DESCRIPTION OF THE TASK >>
Please restate all of the records word for word, setting the pictures aside.

Stored items >>

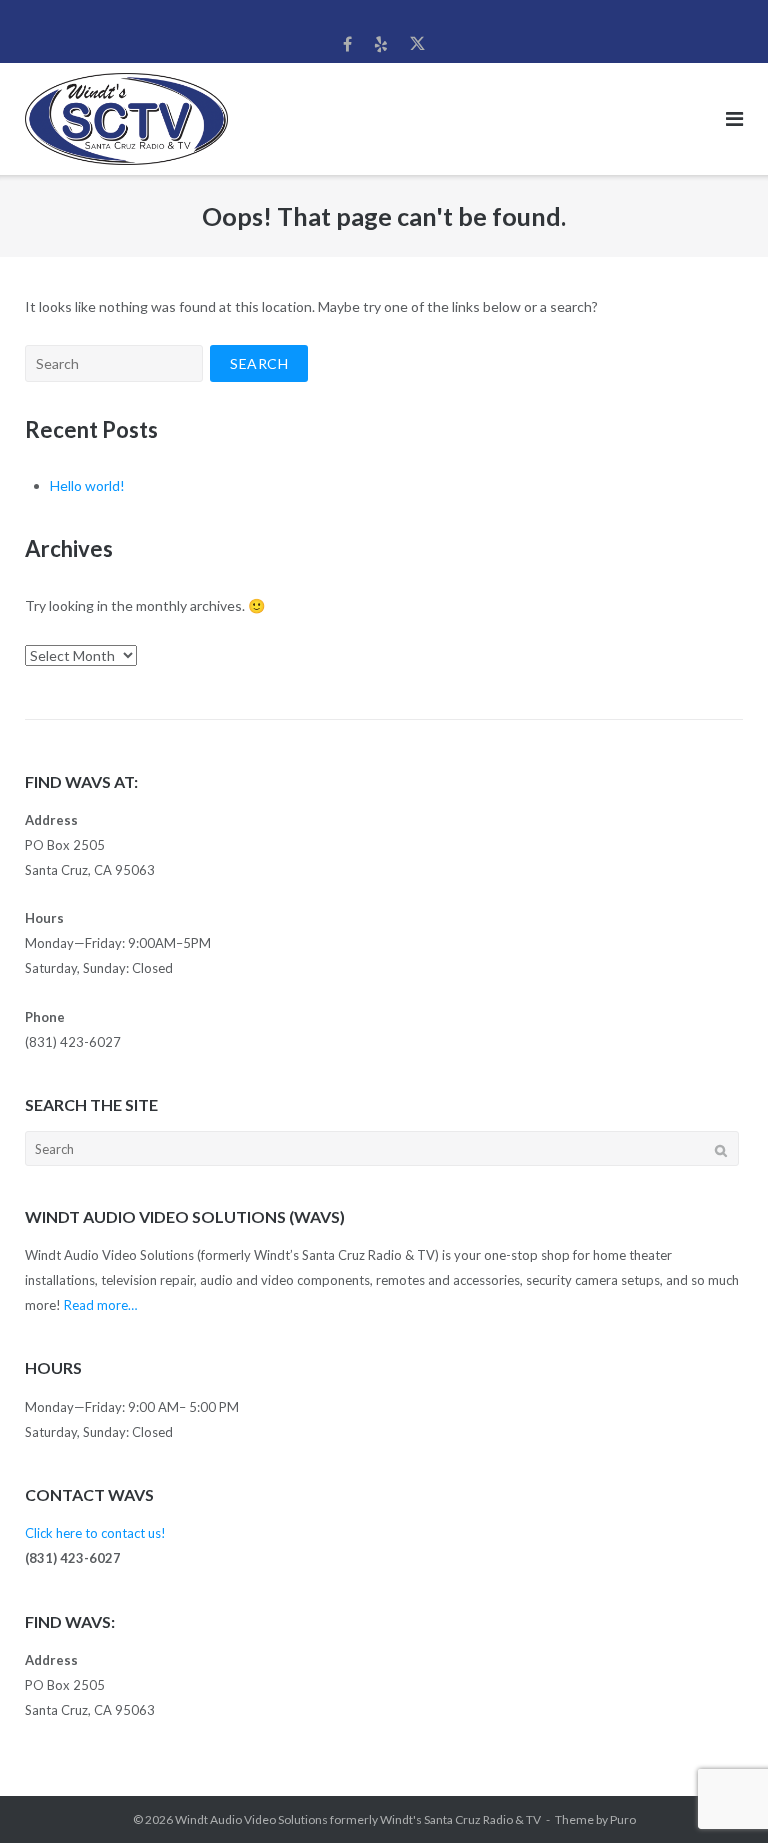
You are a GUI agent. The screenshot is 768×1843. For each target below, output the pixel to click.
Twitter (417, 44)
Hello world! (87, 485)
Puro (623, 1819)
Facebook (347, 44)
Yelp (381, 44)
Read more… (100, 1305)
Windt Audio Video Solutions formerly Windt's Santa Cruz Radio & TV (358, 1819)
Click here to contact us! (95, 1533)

ANSWER TO THE EXERCISE >>
You are a GUI agent. The screenshot is 768×1843. For each target below, output the pixel to click.
Twitter (417, 44)
Hello world! (87, 485)
Puro (623, 1819)
Facebook (347, 44)
Yelp (381, 44)
Read more… (100, 1305)
Windt Audio Video Solutions formerly Windt's Santa Cruz Radio & TV (358, 1819)
Click here to contact us! (95, 1533)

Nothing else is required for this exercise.